Jianbin Wei received the BS degree in computer science from Huazhong University of Science and Technology, China, in 1997, and the MS and PhD degrees in computer engineering from Wayne State University in 2003 and 2006, respectively. His research interests are in computer communications and networks, distributed and Internet computing systems.
Cheng-Zhong Xu received the BS and MS degrees in computer science from Nanjing University in 1986 and 1989, respectively, and the Ph.D. in computer science from the University of Hong Kong in 1993. He is an Associate Professor in the Department of Electrical and Computer Engineer of Wayne State University. His research interests lie in distributed are in distributed and parallel systems, particularly in resource management for high performance cluster and grid computing and scalable and secure Internet services. He has published more than100 peer-reviewed articles in journals and conference proceedings in these areas. He is the author of the book Scalable and Secure Internet Services and Architecture (CRC Press, 2005) and a coauthor of the book Load Balancing in Parallel Computers: Theory and Practice (Kluwer Academic, 1997). He serves on the editorial boards of J. of Parallel and Distributed Computing, J. of Parallel, Emergent, and Distributed Systems, J. of High Performance Computing and Networking, and J. of Computers and Applications. He was the founding program cochair of International Workshop on Security in Systems and Networks (SSN), the general co-chair of the IFIP 2006 International Conference on Embedded and Ubiquitous Computing (EUC’06), and a member of the program committees of numerous international conferences. His research was supported in part by the US National Science Foundation, NASA, and Cray Research. He is a recipient of the Faculty Research Award of Wayne State University in 2000, the President’s Award for Excellence in Teaching in 2002, and the Career Development Chair Award in 2003. He is a senior member of the IEEE.
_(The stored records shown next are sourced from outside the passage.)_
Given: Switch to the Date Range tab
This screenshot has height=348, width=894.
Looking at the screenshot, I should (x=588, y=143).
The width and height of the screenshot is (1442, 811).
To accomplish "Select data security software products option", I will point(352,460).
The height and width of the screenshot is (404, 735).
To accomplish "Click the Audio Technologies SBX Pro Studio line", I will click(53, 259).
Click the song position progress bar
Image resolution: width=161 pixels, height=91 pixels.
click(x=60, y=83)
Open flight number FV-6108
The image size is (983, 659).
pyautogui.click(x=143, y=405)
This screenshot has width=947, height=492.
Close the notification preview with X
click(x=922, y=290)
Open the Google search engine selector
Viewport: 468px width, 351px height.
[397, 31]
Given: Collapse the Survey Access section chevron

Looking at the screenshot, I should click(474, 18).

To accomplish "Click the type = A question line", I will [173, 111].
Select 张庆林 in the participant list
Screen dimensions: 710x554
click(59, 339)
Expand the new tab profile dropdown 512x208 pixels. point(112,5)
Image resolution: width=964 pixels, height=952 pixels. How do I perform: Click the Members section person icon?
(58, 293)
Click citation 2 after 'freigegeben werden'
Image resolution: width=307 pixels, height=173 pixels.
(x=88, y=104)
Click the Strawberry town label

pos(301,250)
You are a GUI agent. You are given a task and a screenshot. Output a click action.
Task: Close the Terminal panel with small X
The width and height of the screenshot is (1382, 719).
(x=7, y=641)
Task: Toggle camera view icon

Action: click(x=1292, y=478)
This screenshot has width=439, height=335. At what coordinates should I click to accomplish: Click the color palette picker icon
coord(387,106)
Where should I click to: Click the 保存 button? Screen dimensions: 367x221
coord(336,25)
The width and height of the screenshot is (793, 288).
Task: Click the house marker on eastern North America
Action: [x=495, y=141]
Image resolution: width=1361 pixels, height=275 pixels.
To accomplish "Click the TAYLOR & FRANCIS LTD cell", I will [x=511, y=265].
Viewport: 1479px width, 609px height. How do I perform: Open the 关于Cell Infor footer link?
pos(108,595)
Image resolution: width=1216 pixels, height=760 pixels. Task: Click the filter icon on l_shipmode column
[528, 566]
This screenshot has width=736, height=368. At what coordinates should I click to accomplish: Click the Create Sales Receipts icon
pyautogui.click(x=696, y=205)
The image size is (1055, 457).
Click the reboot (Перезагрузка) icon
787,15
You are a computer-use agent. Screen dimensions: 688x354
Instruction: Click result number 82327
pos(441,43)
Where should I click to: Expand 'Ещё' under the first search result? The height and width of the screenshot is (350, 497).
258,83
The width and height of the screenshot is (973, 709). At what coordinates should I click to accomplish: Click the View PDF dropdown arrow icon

Xiaobo Zhou received the BS, MS, and PhD degrees in computer science from Nanjing University, in 1994, 1997, and 2000, respectively. He is an assistant professor in the Department of Computer Science at the University of Colorado at Colorado Springs. His research interests are in scalable distributed systems and Internet services, network communications and security. He has published about 40 articles in journals and peerreviewed conference proceedings in these areas. He was a founding program co-chair of the IEEE International Workshop on Security in Systems and Networks (SSN), the workshops chair of the IFIP 2006 International Conference on Embedded and Ubiquitous Computing (EUC’06), and a program committee member of numerous IEEE conferences. He was a guest coeditor of the Journal of Parallel and Distributed Computing and the Journal of Network and Computer Applications. He serves on the editorial board of Journal of Autonomic and Trusted Computing. Dr. Zhou’s research was supported in part by the US Air Force Research Laboratory. He was a visiting scientist in 1999 and a Postdoctorate research associate in 2000 at the Paderborn Center for Parallel Computing, University of Paderborn, Germany. From January 2001 to August 2003, he was a visiting assistant professor in the Department of Computer Science at Wayne State University, Detroit. He was the recipient of the Outstanding Researcher of the Year of the EAS College and the CRCW award of the University of Colorado at Colorado Springs in 2005. He is a member of the IEEE Computer Society. Qing Li received the BS and MS degrees in civil engineering from Huazhong University of Science and Technology, China, in 1997 and 2000, respectively. She received the MS degrees in computer engineering from Wayne State University in 2003.